Exploring Art With Tableau: The Dataset I Used In My Application For The Data School

by Bruno Gasparotto Ponne

The first week at The Data School Hamburg was very exciting. On the one hand, we had a lot of social contact as we met many talented colleagues. On the other hand, we already started to get the theoretical background necessary to offer consulting to our clients. We talked a lot about data preparation and dashboard planning. Perhaps one of the main takeaways is: plan, structure and sketch your work before you start implementing it in Tableau, Alteryx, or any other tool you happen to be using.

One of our tasks as Consultants at The Data School is to write short blog posts about the topics we are currently learning in our training. For my first blog post, I would like to present the dataset I used for the first dashboard of my application for The Data School. Since large amounts of data are generated everyday, it is also our task to explore and find new datasets that allow us to bring new insights and perspectives about specific topics.

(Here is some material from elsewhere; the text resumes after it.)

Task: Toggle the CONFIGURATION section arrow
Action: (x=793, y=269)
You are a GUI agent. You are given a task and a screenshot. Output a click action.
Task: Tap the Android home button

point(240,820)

The National Gallery of Art, located in Washington, DC, in the United States, makes a dataset available in their GitHub account including information about more than 130.000 artworks in their collection. Their repository offers access to 17 tables that are related to each other through key variables. Fields available include the title of the artwork, dimensions, author, description, location, year and country where it was produced.

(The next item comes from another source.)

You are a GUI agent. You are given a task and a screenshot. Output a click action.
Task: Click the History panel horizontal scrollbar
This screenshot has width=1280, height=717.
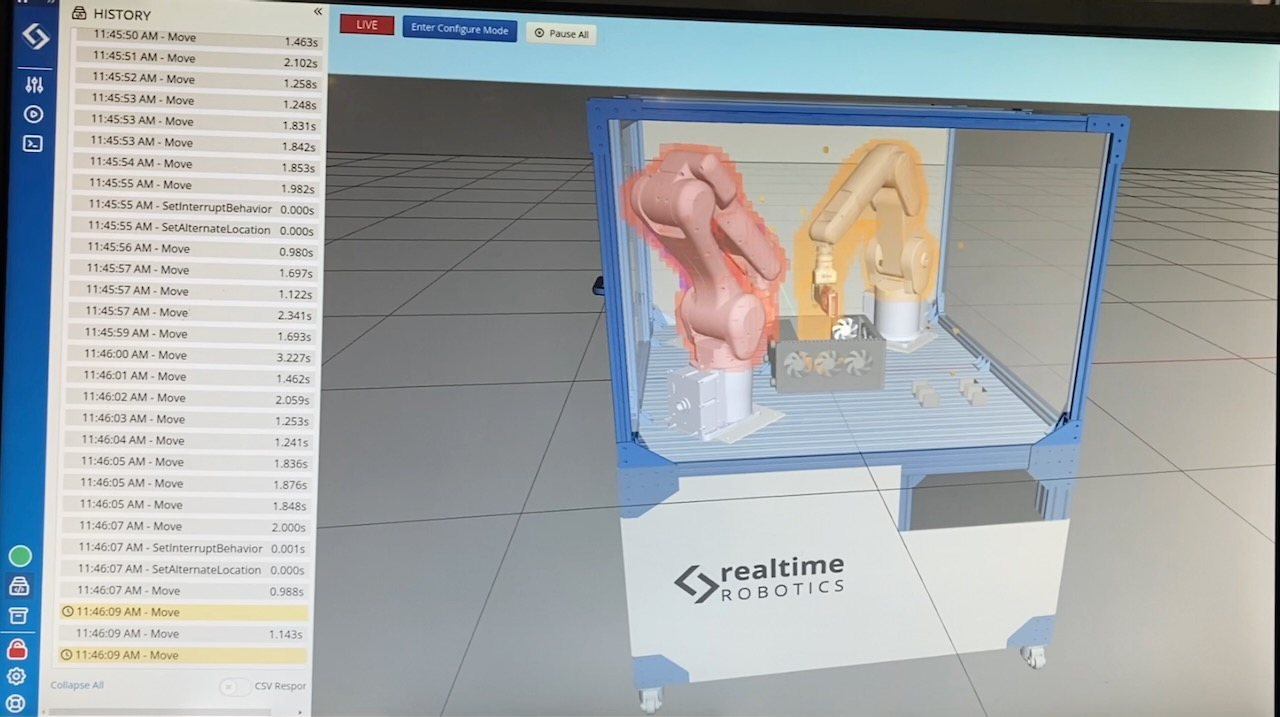click(160, 712)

Overview of 2 out of 17 tables of The National Gallery of Art Open Data. Source: Developed by the Author.

Accessing the data

There are several ways of accessing the data and the best method depends on the tool you would like to use to explore it. Below I provide some suggestions:

  1. Tableau: download the 17 comma separated values (csv) files and use the ‘Source Data’ section in Tableau to join the relevant datasets. You could start, for example, by performing a left join between the ‘objects’ and ‘objects_constituents’ tables and then a second left join with ‘constituents’ to find out more details about the authors of the artworks.
  2. SQL Database: if you want to train your SQL skills, one option is to use PostgreSQL to create a SQL database with the ‘CREATE TABLE’ command. The information to create the SQL tables in the server can be found on the National Gallery GitHub. Note that you will also need to install a database management system (DBMS) .
  3. Python Pandas: finally, you could load the data with Python Pandas, making use of the pandas method ‘pd.read_csv’. After that, the method ‘join’ can be used to merge the desired tables.

Analysis

There are many possibilities of analyses that one can carry out with the data. My interest was in studying if the rectangular format of paintings by famous artists followed the golden ratio. In other words, I wanted to check if the relation between width and height of paintings, or vice-versa, was close to 1.6, the golden ratio. If you would like to know more, please check my dashboard ‘Should You Use the Golden Ratio?’.

Conclusion

The National Gallery of Art Open Data offers a rich source of information about art and history of the art. The datasets are frequently updated and accessible through the institution’s GitHub. There are several tools you can use to access and prepare the data, like SQL, Tableau and Python. I hope it is an interesting source of data for you. Have fun with your analysis!